Reproducing Hacker News writing style fingerprinting

Perceived accuracy and limitations

  • Experiences are mixed: some users report the tool correctly finding multiple old/alt accounts (sometimes forgotten), others see no alts in the top 20–100 or mostly “random” matches.
  • Effectiveness seems strongly tied to volume of text per account; rarely used throwaways or very old accounts with few comments generally don’t match well.
  • Many note that matches often feel more “same topic” than “same style” when users commonly discuss LLMs, Musk, self‑driving, etc.
  • Similarity scores vary a lot across users (some people have many >0.85 matches, others top out around 0.75), raising questions about what “uniqueness” of style actually means here.

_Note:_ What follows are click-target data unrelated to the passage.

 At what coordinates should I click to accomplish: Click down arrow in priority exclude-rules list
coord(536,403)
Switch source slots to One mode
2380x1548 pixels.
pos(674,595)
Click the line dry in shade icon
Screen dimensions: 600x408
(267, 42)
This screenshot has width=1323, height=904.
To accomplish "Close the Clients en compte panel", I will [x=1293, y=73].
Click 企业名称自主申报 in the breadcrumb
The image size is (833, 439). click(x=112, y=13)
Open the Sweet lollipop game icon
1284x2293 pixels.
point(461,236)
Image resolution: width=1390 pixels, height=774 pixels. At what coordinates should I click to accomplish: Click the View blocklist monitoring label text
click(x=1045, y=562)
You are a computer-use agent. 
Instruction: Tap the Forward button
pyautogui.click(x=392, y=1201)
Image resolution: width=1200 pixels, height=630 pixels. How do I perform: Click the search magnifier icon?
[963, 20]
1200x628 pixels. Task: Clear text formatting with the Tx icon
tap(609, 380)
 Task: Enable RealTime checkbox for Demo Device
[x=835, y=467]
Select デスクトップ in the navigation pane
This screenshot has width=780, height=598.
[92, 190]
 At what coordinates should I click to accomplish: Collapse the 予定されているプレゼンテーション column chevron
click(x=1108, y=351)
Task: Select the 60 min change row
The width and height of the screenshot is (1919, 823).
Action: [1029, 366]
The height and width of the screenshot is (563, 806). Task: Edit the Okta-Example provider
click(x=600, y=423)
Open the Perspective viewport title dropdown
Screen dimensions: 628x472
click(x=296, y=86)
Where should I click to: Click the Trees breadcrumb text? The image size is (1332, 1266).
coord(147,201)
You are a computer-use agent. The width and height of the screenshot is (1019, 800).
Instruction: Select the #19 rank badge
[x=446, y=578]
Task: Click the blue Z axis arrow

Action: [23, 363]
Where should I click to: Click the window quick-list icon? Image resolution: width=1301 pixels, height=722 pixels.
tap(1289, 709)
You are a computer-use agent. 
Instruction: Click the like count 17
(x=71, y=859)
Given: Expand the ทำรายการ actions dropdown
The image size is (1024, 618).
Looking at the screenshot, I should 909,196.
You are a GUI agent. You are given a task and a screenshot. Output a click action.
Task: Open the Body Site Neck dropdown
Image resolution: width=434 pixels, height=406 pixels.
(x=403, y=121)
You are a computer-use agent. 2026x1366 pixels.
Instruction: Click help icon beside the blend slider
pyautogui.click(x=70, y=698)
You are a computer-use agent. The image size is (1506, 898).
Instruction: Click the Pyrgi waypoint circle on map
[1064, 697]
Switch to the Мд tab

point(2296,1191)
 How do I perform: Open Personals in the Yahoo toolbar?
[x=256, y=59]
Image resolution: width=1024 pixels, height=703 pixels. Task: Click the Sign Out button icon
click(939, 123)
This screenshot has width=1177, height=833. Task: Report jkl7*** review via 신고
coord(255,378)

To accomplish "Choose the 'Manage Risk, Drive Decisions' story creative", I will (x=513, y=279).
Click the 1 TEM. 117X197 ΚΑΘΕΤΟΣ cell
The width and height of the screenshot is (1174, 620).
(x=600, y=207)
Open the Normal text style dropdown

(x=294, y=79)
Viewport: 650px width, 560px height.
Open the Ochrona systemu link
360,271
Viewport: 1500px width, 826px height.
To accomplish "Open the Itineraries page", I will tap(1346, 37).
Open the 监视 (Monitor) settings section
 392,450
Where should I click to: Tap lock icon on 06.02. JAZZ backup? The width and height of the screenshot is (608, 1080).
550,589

Methodology and technical discussion

  • The system deliberately focuses on very common “function” words (top ~500) as stylometric signals, following Burrows-style stylometry, rather than on content words.
  • The author emphasizes vector sets as a general data structure, not just for learned embeddings; cosine similarity on word-frequency vectors plus optional quantization and random projection are used.
  • Non-mutual “nearest neighbors” are explained via vector geometry and ranking; tiny non-symmetries in scores come from int8 quantization rather than the cosine itself.
  • Some commenters argue BERT-like embeddings, autoencoders, dimensionality reduction, bigrams/n‑grams, or sentence-initial words could improve authorship attribution, but also risk drifting toward topic modeling.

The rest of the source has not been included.